Now, I often save links to documents that are not HTML, like PDF documents and images. Obviously, these documents can't contain any link references, as they are not HTML, so we must skip auto-discovery for any content types that are not text/html. This should likely not be limited to just text/html, however, as other valid types like text/xhtml or even text/xml might contain useful information. We can worry about this in the final application -- this script is just for discovery, so it's OK to drop the ball here. Link tags, if they are available in the target document, come in the header field link. Here is our link extraction code:
# Don't autodiscover for non-html links (e.g. pdf, images) if ($ctype eq 'text/html') { my $links = ref($headers->{link}) eq 'ARRAY' ? $headers->{link} : [ $headers->{link} ]; foreach my $link (@$links) { my ($href, $type) = $link =~ /<(.+?)>;.+; type="(.+?)"$/; next unless $href and $type; if ($ALT_TYPES{$type}) { my $nuri; if ($href =~ m#\w+://#) { $nuri = new URI($href); } else { $nuri = new URI($uri); $nuri->path( $href ); } # Check that the feed actually exists... $rsp = $ua->head( $nuri ); $map->{$type} = $nuri if $rsp->is_success; } } } return $map;
The first couple of lines should be familiar.

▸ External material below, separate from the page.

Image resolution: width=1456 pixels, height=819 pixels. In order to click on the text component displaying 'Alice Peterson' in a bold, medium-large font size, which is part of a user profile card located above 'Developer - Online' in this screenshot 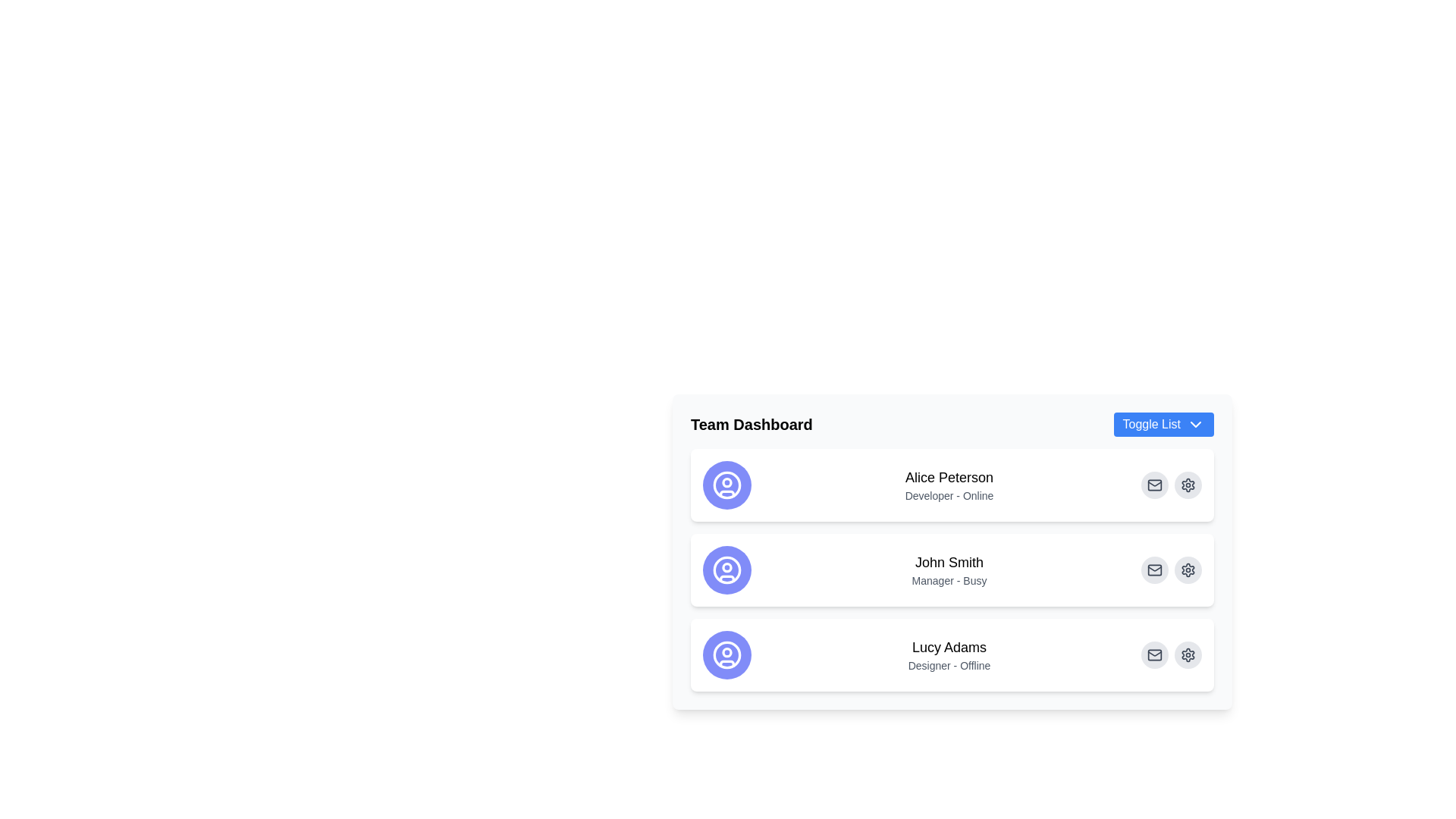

The link field works the same as the content field, expressed as a scalar value if there is only one link, or an ARRAY reference if there are more than one. Again, we force the scalar into an array reference. Next, we iterate through each of the links in the document. For each link entry, we extract the href attribute value and the MIME type. If we can't find both, then this is not a proper link entry, so we skip on to the next item. If we do properly extract both fields, we can then check the type against our predefined map of content types. If the content type is in the alternate type map, we construct a new URI value for the type, and check that it exists. Note that we first check to see if the link specified an absolute URL (e.g. one with a scheme). If it did not, the link is considered relative to the original site, so we just replace the path segment in the original URI. To be pedantic, the next step is to check that the listed feed actually responds. If it does, the type and source URI are inserted into the map, and returned to the caller.
When I point my autodiscover function at this blog, I get the following structure back (printed out here with Data::Dumper):
bash$ ./link.pl
$VAR1 = {
'default' => 'text/html',
'application/rss+xml' => bless( do{\(my $o = 'http://blogs.sun.com/roller/rss/comand')}, 'URI::http' ),
'text/html' => bless( do{\(my $o = 'http://blogs.sun.com/comand')}, 'URI::http' )
};
This is what I was expecting -- a default type of text/html, because the main page existed, and an alternate type of application/rss+xml which points to the RSS feed for my site. If the main page did not exist, I'd get back an empty structure, and I'd know to skip the site entirely. This might not be the desired sequence of events, however. It might be desirable to attempt auto-discovery even in the case of a broken main link. We'll see how things turn out when I integrate this function back into the main bookmark publisher script.